La comparaison avec un salarié interne se pose plus tard. Sous 25 à 30 postes sur un ou deux sites, un forfait externalisé reste généralement moins coûteux qu’un poste informatique salarié quand sont comptés congés, continuité et charges. Cette appréciation doit être chiffrée avec le nombre de passages, les besoins de présence et le coût annuel complet. Le calcul détaillé est traité dans cette ressource sur l’arbitrage entre infogérance et technicien interne.
La ligne déplacement doit être demandée par écrit avant signature. Si elle n’apparaît pas, le devis ne permet pas de connaître le coût réel de l’infogérance sur douze ou vingt-quatre mois.
Les déplacements sont-ils toujours exclus d’un forfait d’infogérance ?
Non. Certains contrats incluent un nombre limité de visites ou les trajets dans une zone donnée. Le devis doit indiquer le nombre de passages compris, les adresses couvertes et le tarif appliqué au-delà du plafond.
Quel montant prévoir pour les frais de déplacement d’un prestataire informatique ?

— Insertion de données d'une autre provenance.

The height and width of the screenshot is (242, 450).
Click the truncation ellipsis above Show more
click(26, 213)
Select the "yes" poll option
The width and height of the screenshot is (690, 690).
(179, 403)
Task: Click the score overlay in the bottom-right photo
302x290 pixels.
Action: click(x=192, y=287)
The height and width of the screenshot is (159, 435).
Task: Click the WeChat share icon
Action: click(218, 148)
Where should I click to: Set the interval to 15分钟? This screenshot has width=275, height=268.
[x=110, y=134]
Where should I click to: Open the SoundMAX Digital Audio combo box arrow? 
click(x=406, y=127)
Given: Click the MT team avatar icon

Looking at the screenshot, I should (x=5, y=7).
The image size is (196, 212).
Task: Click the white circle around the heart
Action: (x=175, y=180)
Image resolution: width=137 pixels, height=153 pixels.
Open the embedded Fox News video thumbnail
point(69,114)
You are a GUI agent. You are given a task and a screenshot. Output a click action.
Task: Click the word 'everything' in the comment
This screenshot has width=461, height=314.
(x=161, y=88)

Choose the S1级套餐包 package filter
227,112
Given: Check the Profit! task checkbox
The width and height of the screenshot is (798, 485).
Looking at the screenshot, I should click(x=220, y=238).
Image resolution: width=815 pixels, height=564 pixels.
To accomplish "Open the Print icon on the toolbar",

Le relevé du 22 janvier 2026 fait apparaître 35 à 75 € HT par visite en forfait local, ou 0,55 à 0,85 € HT par kilomètre. Le temps de trajet peut aussi être facturé au taux horaire de 65 à 110 € HT.
Une assistance téléphonique incluse remplace-t-elle une visite sur site ?
Non. La ligne téléphonique couvre le contact avec le support et une partie de la gestion à distance. Une présence physique pour installer, remplacer ou diagnostiquer un équipement peut être facturée séparément.
Comment comparer deux devis avec des frais de déplacement différents ?
Calculez le coût sur douze ou vingt-quatre mois en additionnant forfait mensuel, licences, nombre probable de visites, déplacement, durée minimale et taux horaire. Comparez ensuite les montants sur un périmètre identique.